Much of Grandma Helen’s world, was lived in what we could call today, “off the grid.” In her early years, she likely had no phone, no electricity, not even plumbing. But during her life, she witnessed the evolution of much of what we take for granted today…the first  movies with sound beginning in 1935, the evolution of television from black and white to color, the dawn of the internet, email and the modernization of America. And at 99, even as a former bank teller, I doubt she did a lot of online banking, nor did she have a Facebook page, but she was definitely was part of one of the greatest generations ever to live.

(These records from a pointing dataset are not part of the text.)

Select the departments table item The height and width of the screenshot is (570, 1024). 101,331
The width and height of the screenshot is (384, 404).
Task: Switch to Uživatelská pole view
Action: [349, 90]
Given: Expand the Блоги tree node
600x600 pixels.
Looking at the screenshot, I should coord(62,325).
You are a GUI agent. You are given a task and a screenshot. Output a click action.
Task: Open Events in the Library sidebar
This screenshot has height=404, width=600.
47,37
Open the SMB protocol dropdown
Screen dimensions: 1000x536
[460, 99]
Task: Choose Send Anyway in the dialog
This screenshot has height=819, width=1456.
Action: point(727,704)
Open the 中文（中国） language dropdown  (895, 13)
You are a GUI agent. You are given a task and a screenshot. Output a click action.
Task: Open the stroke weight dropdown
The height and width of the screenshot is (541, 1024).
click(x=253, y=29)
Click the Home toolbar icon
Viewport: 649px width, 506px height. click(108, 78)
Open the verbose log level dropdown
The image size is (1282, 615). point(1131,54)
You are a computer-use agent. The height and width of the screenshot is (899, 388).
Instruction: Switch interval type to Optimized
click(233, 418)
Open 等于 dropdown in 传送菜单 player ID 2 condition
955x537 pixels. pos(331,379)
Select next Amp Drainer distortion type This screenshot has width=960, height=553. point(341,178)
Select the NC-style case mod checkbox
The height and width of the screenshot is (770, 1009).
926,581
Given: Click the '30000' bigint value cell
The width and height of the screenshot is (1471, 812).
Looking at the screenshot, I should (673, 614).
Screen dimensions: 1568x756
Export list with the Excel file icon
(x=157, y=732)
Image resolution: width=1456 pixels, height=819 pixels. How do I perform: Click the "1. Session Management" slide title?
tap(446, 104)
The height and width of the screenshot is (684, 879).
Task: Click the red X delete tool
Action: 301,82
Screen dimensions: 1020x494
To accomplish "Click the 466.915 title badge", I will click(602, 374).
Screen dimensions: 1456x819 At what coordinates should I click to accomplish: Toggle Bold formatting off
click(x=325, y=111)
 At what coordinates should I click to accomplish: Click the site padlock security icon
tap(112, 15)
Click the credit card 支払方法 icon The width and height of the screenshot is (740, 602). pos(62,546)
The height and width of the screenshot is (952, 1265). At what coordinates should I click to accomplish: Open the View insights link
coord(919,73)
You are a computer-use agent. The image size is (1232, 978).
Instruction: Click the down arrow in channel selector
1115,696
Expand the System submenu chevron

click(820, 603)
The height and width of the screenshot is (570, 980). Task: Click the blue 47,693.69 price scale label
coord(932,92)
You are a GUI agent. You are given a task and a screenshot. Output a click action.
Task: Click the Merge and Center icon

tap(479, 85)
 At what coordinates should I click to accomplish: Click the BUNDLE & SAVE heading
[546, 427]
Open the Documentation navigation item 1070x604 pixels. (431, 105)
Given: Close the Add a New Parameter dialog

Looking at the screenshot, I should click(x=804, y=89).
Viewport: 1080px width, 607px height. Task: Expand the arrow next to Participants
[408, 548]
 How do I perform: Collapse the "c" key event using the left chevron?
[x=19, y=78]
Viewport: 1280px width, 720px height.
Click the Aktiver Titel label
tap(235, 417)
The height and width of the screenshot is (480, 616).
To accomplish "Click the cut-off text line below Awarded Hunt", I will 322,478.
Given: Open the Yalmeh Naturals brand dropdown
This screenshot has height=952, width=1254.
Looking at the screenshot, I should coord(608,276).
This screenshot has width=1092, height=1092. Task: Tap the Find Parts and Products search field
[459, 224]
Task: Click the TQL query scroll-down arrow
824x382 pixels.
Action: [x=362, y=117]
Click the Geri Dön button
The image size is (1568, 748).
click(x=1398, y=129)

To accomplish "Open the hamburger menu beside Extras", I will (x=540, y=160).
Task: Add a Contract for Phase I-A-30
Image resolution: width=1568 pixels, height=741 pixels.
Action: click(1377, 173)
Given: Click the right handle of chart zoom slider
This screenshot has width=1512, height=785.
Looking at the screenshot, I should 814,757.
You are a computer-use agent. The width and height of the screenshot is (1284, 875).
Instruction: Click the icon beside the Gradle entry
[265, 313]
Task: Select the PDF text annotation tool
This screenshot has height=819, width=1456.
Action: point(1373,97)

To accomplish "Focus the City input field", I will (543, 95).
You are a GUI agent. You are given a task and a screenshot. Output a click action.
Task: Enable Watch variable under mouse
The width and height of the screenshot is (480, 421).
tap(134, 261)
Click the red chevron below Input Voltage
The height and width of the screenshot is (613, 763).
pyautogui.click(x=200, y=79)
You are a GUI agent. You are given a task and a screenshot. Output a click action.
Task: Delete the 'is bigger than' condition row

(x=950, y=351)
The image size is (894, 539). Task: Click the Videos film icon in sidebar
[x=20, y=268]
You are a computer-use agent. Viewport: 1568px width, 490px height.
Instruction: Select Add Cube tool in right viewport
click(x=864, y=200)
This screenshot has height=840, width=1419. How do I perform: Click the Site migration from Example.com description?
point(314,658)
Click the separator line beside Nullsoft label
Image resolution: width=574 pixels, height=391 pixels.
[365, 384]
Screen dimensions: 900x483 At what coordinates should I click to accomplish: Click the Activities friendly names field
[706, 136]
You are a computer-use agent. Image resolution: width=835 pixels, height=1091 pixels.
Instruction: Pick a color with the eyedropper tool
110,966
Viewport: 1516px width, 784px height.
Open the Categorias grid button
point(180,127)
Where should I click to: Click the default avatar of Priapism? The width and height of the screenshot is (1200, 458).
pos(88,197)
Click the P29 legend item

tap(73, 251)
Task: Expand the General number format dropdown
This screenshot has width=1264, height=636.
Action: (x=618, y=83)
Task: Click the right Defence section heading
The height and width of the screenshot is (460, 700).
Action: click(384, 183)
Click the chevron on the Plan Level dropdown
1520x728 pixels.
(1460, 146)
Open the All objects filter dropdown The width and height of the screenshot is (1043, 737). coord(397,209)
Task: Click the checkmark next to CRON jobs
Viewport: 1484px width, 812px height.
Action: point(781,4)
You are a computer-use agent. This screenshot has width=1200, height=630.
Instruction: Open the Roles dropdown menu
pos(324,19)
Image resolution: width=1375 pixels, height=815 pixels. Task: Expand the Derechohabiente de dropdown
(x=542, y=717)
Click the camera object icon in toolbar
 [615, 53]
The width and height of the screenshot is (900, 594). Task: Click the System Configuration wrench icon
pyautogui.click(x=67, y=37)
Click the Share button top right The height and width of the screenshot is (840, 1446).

We loved Grandma Helen and she loved us. And I am grateful for the legacy and memories that she leaves us. However, the greatest legacy she would want to remember her by is that she was a lover of Jesus and she would want us all to know this hope and reality, because while we may grieve her passing today, we can grieve with hope knowing that the actual date of grandma’s death is probably not written down in a record book that we can easily get our hands on, you see the date on the obituary refers to the date that her body ceased to function. But the real Helen, the part of her that lives on forever, died many years ago when she heard the call of Jesus upon her life.  As it says in 2 Corinthians 5:17, if anyone is in Christ he is a new creation, the old things have passed away behold new things have come.

New things have indeed come to Grandma Helen! And that is our hope!